Stored data entries:
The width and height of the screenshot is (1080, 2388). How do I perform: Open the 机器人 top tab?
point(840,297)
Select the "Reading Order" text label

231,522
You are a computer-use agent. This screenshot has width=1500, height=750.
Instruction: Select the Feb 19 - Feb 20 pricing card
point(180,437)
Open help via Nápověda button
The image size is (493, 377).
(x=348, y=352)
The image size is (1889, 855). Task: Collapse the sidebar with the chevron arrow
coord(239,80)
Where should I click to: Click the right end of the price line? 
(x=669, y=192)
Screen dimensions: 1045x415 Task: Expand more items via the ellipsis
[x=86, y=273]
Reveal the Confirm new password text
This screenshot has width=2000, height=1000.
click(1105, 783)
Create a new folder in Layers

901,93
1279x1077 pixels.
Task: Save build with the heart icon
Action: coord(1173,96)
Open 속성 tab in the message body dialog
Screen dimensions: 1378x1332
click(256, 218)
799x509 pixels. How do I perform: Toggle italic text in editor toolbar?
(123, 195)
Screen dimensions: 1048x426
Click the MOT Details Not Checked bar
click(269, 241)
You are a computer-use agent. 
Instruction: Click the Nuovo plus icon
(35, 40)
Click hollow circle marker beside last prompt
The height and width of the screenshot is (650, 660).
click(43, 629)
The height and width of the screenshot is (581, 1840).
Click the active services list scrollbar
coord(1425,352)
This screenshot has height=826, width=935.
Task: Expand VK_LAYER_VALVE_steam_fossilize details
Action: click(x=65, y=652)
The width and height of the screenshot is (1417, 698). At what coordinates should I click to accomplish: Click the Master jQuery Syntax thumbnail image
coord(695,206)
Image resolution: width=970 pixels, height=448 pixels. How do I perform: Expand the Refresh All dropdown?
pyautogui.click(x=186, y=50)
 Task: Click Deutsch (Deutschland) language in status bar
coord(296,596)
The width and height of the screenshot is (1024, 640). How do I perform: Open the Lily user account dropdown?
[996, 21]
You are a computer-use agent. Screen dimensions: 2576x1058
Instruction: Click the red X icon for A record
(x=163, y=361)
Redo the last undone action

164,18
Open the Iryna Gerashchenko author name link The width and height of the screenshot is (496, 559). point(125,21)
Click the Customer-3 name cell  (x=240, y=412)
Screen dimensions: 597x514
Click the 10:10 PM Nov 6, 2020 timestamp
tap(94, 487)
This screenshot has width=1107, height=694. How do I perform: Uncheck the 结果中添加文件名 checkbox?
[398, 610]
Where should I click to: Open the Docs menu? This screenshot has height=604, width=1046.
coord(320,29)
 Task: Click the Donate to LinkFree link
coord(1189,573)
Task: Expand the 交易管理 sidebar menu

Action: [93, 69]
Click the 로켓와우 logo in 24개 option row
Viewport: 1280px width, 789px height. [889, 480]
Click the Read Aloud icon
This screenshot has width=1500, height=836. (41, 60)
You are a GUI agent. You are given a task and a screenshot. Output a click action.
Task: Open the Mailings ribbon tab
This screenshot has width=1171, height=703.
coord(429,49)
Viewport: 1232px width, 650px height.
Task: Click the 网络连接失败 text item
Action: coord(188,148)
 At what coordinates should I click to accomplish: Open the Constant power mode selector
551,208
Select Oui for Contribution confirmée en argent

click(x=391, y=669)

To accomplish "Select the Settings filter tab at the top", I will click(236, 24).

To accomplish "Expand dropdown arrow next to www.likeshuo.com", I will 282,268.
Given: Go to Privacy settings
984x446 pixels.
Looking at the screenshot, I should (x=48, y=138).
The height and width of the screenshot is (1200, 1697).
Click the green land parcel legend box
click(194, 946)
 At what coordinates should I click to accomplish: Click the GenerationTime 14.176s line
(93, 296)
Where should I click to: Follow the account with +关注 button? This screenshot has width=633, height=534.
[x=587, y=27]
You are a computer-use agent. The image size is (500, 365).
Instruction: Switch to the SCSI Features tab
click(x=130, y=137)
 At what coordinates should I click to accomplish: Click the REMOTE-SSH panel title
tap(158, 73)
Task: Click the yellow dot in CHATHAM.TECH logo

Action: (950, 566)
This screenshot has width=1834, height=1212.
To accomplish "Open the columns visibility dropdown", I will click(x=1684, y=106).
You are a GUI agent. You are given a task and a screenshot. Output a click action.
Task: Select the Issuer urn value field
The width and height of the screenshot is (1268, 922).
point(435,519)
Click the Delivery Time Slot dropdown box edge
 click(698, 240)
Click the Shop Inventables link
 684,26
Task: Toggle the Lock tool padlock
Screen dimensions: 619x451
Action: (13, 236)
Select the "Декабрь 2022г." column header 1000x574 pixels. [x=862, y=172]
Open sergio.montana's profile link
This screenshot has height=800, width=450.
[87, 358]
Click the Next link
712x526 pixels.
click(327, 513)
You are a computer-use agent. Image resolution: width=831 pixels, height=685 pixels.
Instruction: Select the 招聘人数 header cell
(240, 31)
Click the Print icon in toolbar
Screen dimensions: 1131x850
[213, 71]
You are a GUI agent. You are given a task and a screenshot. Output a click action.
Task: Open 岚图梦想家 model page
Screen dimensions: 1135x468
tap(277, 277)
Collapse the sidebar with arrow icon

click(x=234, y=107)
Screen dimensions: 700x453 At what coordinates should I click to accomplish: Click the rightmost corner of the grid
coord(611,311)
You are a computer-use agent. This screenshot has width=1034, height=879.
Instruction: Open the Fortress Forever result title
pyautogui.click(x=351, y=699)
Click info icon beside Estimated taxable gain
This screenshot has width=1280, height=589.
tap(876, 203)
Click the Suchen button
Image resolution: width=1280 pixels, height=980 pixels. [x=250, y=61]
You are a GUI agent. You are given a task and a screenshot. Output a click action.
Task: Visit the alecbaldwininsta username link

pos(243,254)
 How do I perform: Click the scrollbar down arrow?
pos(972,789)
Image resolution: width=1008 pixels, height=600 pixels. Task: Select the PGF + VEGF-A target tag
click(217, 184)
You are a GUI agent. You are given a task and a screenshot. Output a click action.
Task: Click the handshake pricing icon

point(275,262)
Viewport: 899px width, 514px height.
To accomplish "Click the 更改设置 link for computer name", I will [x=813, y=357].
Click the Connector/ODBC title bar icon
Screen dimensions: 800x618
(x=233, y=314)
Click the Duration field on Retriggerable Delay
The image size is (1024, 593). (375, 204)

PROBLEM DETAILS
From the first line through the last, repeat the entries exactly.

SOLUTION TO THIS EXERCISE
The width and height of the screenshot is (1080, 2388). How do I perform: Open the 机器人 top tab?
point(840,297)
Select the "Reading Order" text label

231,522
You are a computer-use agent. This screenshot has width=1500, height=750.
Instruction: Select the Feb 19 - Feb 20 pricing card
point(180,437)
Open help via Nápověda button
The image size is (493, 377).
(x=348, y=352)
The image size is (1889, 855). Task: Collapse the sidebar with the chevron arrow
coord(239,80)
Where should I click to: Click the right end of the price line? 
(x=669, y=192)
Screen dimensions: 1045x415 Task: Expand more items via the ellipsis
[x=86, y=273]
Reveal the Confirm new password text
This screenshot has width=2000, height=1000.
click(1105, 783)
Create a new folder in Layers

901,93
1279x1077 pixels.
Task: Save build with the heart icon
Action: coord(1173,96)
Open 속성 tab in the message body dialog
Screen dimensions: 1378x1332
click(256, 218)
799x509 pixels. How do I perform: Toggle italic text in editor toolbar?
(123, 195)
Screen dimensions: 1048x426
Click the MOT Details Not Checked bar
click(269, 241)
You are a computer-use agent. 
Instruction: Click the Nuovo plus icon
(35, 40)
Click hollow circle marker beside last prompt
The height and width of the screenshot is (650, 660).
click(43, 629)
The height and width of the screenshot is (581, 1840).
Click the active services list scrollbar
coord(1425,352)
This screenshot has height=826, width=935.
Task: Expand VK_LAYER_VALVE_steam_fossilize details
Action: click(x=65, y=652)
The width and height of the screenshot is (1417, 698). At what coordinates should I click to accomplish: Click the Master jQuery Syntax thumbnail image
coord(695,206)
Image resolution: width=970 pixels, height=448 pixels. How do I perform: Expand the Refresh All dropdown?
pyautogui.click(x=186, y=50)
 Task: Click Deutsch (Deutschland) language in status bar
coord(296,596)
The width and height of the screenshot is (1024, 640). How do I perform: Open the Lily user account dropdown?
[996, 21]
You are a computer-use agent. Screen dimensions: 2576x1058
Instruction: Click the red X icon for A record
(x=163, y=361)
Redo the last undone action

164,18
Open the Iryna Gerashchenko author name link The width and height of the screenshot is (496, 559). point(125,21)
Click the Customer-3 name cell  (x=240, y=412)
Screen dimensions: 597x514
Click the 10:10 PM Nov 6, 2020 timestamp
tap(94, 487)
This screenshot has width=1107, height=694. How do I perform: Uncheck the 结果中添加文件名 checkbox?
[398, 610]
Where should I click to: Open the Docs menu? This screenshot has height=604, width=1046.
coord(320,29)
 Task: Click the Donate to LinkFree link
coord(1189,573)
Task: Expand the 交易管理 sidebar menu

Action: [93, 69]
Click the 로켓와우 logo in 24개 option row
Viewport: 1280px width, 789px height. [889, 480]
Click the Read Aloud icon
This screenshot has width=1500, height=836. (41, 60)
You are a GUI agent. You are given a task and a screenshot. Output a click action.
Task: Open the Mailings ribbon tab
This screenshot has width=1171, height=703.
coord(429,49)
Viewport: 1232px width, 650px height.
Task: Click the 网络连接失败 text item
Action: coord(188,148)
 At what coordinates should I click to accomplish: Open the Constant power mode selector
551,208
Select Oui for Contribution confirmée en argent

click(x=391, y=669)

To accomplish "Select the Settings filter tab at the top", I will click(236, 24).

To accomplish "Expand dropdown arrow next to www.likeshuo.com", I will 282,268.
Given: Go to Privacy settings
984x446 pixels.
Looking at the screenshot, I should (x=48, y=138).
The height and width of the screenshot is (1200, 1697).
Click the green land parcel legend box
click(194, 946)
 At what coordinates should I click to accomplish: Click the GenerationTime 14.176s line
(93, 296)
Where should I click to: Follow the account with +关注 button? This screenshot has width=633, height=534.
[x=587, y=27]
You are a computer-use agent. The image size is (500, 365).
Instruction: Switch to the SCSI Features tab
click(x=130, y=137)
 At what coordinates should I click to accomplish: Click the REMOTE-SSH panel title
tap(158, 73)
Task: Click the yellow dot in CHATHAM.TECH logo

Action: (950, 566)
This screenshot has width=1834, height=1212.
To accomplish "Open the columns visibility dropdown", I will click(x=1684, y=106).
You are a GUI agent. You are given a task and a screenshot. Output a click action.
Task: Select the Issuer urn value field
The width and height of the screenshot is (1268, 922).
point(435,519)
Click the Delivery Time Slot dropdown box edge
 click(698, 240)
Click the Shop Inventables link
 684,26
Task: Toggle the Lock tool padlock
Screen dimensions: 619x451
Action: (13, 236)
Select the "Декабрь 2022г." column header 1000x574 pixels. [x=862, y=172]
Open sergio.montana's profile link
This screenshot has height=800, width=450.
[87, 358]
Click the Next link
712x526 pixels.
click(327, 513)
You are a computer-use agent. Image resolution: width=831 pixels, height=685 pixels.
Instruction: Select the 招聘人数 header cell
(240, 31)
Click the Print icon in toolbar
Screen dimensions: 1131x850
[213, 71]
You are a GUI agent. You are given a task and a screenshot. Output a click action.
Task: Open 岚图梦想家 model page
Screen dimensions: 1135x468
tap(277, 277)
Collapse the sidebar with arrow icon

click(x=234, y=107)
Screen dimensions: 700x453 At what coordinates should I click to accomplish: Click the rightmost corner of the grid
coord(611,311)
You are a computer-use agent. This screenshot has width=1034, height=879.
Instruction: Open the Fortress Forever result title
pyautogui.click(x=351, y=699)
Click info icon beside Estimated taxable gain
This screenshot has width=1280, height=589.
tap(876, 203)
Click the Suchen button
Image resolution: width=1280 pixels, height=980 pixels. [x=250, y=61]
You are a GUI agent. You are given a task and a screenshot. Output a click action.
Task: Visit the alecbaldwininsta username link

pos(243,254)
 How do I perform: Click the scrollbar down arrow?
pos(972,789)
Image resolution: width=1008 pixels, height=600 pixels. Task: Select the PGF + VEGF-A target tag
click(217, 184)
You are a GUI agent. You are given a task and a screenshot. Output a click action.
Task: Click the handshake pricing icon

point(275,262)
Viewport: 899px width, 514px height.
To accomplish "Click the 更改设置 link for computer name", I will [x=813, y=357].
Click the Connector/ODBC title bar icon
Screen dimensions: 800x618
(x=233, y=314)
Click the Duration field on Retriggerable Delay
The image size is (1024, 593). (375, 204)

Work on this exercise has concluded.